EXERCISE MATERIAL:

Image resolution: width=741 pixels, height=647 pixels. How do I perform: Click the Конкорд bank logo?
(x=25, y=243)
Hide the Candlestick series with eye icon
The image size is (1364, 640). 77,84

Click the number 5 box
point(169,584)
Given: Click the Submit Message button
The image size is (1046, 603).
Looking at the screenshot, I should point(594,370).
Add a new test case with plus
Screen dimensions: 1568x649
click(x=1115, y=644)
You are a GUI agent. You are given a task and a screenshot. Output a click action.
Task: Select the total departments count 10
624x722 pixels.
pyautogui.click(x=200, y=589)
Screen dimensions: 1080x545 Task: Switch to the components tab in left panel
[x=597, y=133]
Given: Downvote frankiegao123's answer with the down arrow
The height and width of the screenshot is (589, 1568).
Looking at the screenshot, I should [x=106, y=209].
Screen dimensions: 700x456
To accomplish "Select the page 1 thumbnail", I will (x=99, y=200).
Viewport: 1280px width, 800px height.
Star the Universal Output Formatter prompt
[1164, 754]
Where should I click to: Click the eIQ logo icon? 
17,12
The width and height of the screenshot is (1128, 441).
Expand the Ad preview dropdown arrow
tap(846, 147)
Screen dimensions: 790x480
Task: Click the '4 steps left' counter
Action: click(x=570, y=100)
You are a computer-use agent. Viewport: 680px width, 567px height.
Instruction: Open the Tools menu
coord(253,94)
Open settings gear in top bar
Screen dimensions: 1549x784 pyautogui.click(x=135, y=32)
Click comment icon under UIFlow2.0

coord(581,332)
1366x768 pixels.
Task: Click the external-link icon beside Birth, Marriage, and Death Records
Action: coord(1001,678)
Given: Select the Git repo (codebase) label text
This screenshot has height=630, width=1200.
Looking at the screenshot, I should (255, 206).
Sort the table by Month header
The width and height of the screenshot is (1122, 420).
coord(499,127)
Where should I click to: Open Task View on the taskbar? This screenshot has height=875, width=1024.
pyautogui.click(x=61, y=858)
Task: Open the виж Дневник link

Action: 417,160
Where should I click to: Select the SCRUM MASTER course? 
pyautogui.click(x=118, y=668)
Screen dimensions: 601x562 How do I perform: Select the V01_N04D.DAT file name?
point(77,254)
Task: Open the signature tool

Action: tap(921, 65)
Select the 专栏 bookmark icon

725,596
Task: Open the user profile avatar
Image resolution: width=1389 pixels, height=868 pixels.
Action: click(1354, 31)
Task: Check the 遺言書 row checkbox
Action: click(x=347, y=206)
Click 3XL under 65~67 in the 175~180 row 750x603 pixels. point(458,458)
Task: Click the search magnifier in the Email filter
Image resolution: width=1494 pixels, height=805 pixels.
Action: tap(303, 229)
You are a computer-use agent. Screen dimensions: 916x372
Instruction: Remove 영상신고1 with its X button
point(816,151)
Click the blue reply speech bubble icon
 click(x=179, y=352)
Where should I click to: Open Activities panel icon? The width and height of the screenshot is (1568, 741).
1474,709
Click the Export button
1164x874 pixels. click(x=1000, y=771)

ACTIVITY: All entries are to be repeated exactly and completely.

EXERCISE RESPONSE:
Image resolution: width=741 pixels, height=647 pixels. How do I perform: Click the Конкорд bank logo?
(x=25, y=243)
Hide the Candlestick series with eye icon
The image size is (1364, 640). 77,84

Click the number 5 box
point(169,584)
Given: Click the Submit Message button
The image size is (1046, 603).
Looking at the screenshot, I should point(594,370).
Add a new test case with plus
Screen dimensions: 1568x649
click(x=1115, y=644)
You are a GUI agent. You are given a task and a screenshot. Output a click action.
Task: Select the total departments count 10
624x722 pixels.
pyautogui.click(x=200, y=589)
Screen dimensions: 1080x545 Task: Switch to the components tab in left panel
[x=597, y=133]
Given: Downvote frankiegao123's answer with the down arrow
The height and width of the screenshot is (589, 1568).
Looking at the screenshot, I should [x=106, y=209].
Screen dimensions: 700x456
To accomplish "Select the page 1 thumbnail", I will (x=99, y=200).
Viewport: 1280px width, 800px height.
Star the Universal Output Formatter prompt
[1164, 754]
Where should I click to: Click the eIQ logo icon? 
17,12
The width and height of the screenshot is (1128, 441).
Expand the Ad preview dropdown arrow
tap(846, 147)
Screen dimensions: 790x480
Task: Click the '4 steps left' counter
Action: click(x=570, y=100)
You are a computer-use agent. Viewport: 680px width, 567px height.
Instruction: Open the Tools menu
coord(253,94)
Open settings gear in top bar
Screen dimensions: 1549x784 pyautogui.click(x=135, y=32)
Click comment icon under UIFlow2.0

coord(581,332)
1366x768 pixels.
Task: Click the external-link icon beside Birth, Marriage, and Death Records
Action: coord(1001,678)
Given: Select the Git repo (codebase) label text
This screenshot has height=630, width=1200.
Looking at the screenshot, I should (255, 206).
Sort the table by Month header
The width and height of the screenshot is (1122, 420).
coord(499,127)
Where should I click to: Open Task View on the taskbar? This screenshot has height=875, width=1024.
pyautogui.click(x=61, y=858)
Task: Open the виж Дневник link

Action: 417,160
Where should I click to: Select the SCRUM MASTER course? 
pyautogui.click(x=118, y=668)
Screen dimensions: 601x562 How do I perform: Select the V01_N04D.DAT file name?
point(77,254)
Task: Open the signature tool

Action: tap(921, 65)
Select the 专栏 bookmark icon

725,596
Task: Open the user profile avatar
Image resolution: width=1389 pixels, height=868 pixels.
Action: click(1354, 31)
Task: Check the 遺言書 row checkbox
Action: click(x=347, y=206)
Click 3XL under 65~67 in the 175~180 row 750x603 pixels. point(458,458)
Task: Click the search magnifier in the Email filter
Image resolution: width=1494 pixels, height=805 pixels.
Action: tap(303, 229)
You are a computer-use agent. Screen dimensions: 916x372
Instruction: Remove 영상신고1 with its X button
point(816,151)
Click the blue reply speech bubble icon
 click(x=179, y=352)
Where should I click to: Open Activities panel icon? The width and height of the screenshot is (1568, 741).
1474,709
Click the Export button
1164x874 pixels. click(x=1000, y=771)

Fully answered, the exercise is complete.